TEXTO DE ESTUDO >>

Uma portaria da Secretaria de Educação do Rio Grande do Sul (Seduc) que permitirá que estudantes da rede estadual com menos de 75% de frequência façam recuperação para avançar de ano foi tema do quadro “Mais Vozes”, dentro do programa Gaúcha Atualidade, da Rádio Gaúcha, nesta quinta-feira (26). Publicado em 30 de dezembro, o documento estabelece que esses alunos, assim como aqueles que obtiverem nota inferior a 6,0, recebam materiais adicionais e façam uma prova ou um trabalho no início do ano. Até então, quem não tivesse esse percentual de presença era automaticamente reprovado.
Foram ouvidos a presidente do Conselho Estadual de Educação do Rio Grande do Sul (CEEd/RS), Fátima Ehlert; a diretora do Centro de Excelência e Inovação em Políticas Educacionais da Fundação Getúlio Vargas (FGV), Claudia Costin; o doutor em Educação e professor do Instituto Federal do Rio Grande do Sul (IFRS), Gregório Grisa; e a presidente do Centro dos Professores do Estado do Rio Grande do Sul (Cpers), Helenir Schürer.
Fátima explicou que uma das ações realizadas pela Seduc diz respeito ao ano letivo de 2022, abrindo a possibilidade para que os alunos que não alcançaram a média ou não tiveram a frequência mínima exigida tenham uma nova oportunidade. Eles terão a possibilidade de receber um plano de recuperação individualizado para, nas férias, fazer uma nova avaliação e, então, ter seu resultado final. Outra medida se refere a 2023 e regulamenta essa proposta, prevendo que as escolas a incluam dentro do seu regimento escolar, enfatizando a frequência igual ou superior a 75% e a média anual por componente curricular igual ou superior a seis pontos.
— Se chega ao final do ano com um número expressivo de alunos que não tiveram esse alcance para poderem progredir para o ano seguinte. Então, a Secretaria faz esse movimento de oportunizar aos alunos essa nova possibilidade — disse.

DADOS FORNECIDOS >>
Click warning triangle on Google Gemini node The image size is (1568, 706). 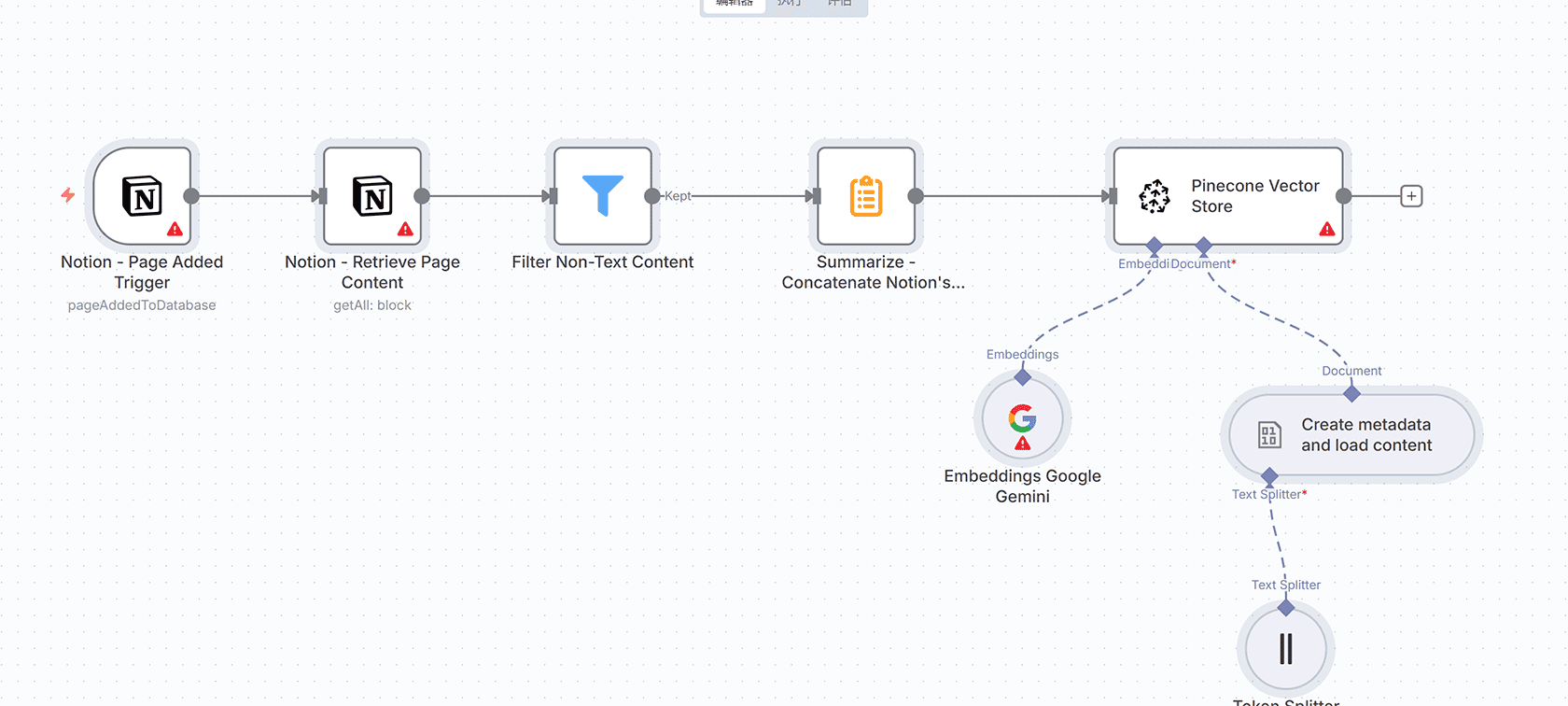(1023, 444)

INSTRUÇÕES DO EXERCÍCIO >>
Copie do texto sobre a portaria da Seduc o trecho que vai de "Foram ouvidos a" até "(Cpers), Helenir Schürer.".

TAREFA CONCLUÍDA >>
Foram ouvidos a presidente do Conselho Estadual de Educação do Rio Grande do Sul (CEEd/RS), Fátima Ehlert; a diretora do Centro de Excelência e Inovação em Políticas Educacionais da Fundação Getúlio Vargas (FGV), Claudia Costin; o doutor em Educação e professor do Instituto Federal do Rio Grande do Sul (IFRS), Gregório Grisa; e a presidente do Centro dos Professores do Estado do Rio Grande do Sul (Cpers), Helenir Schürer.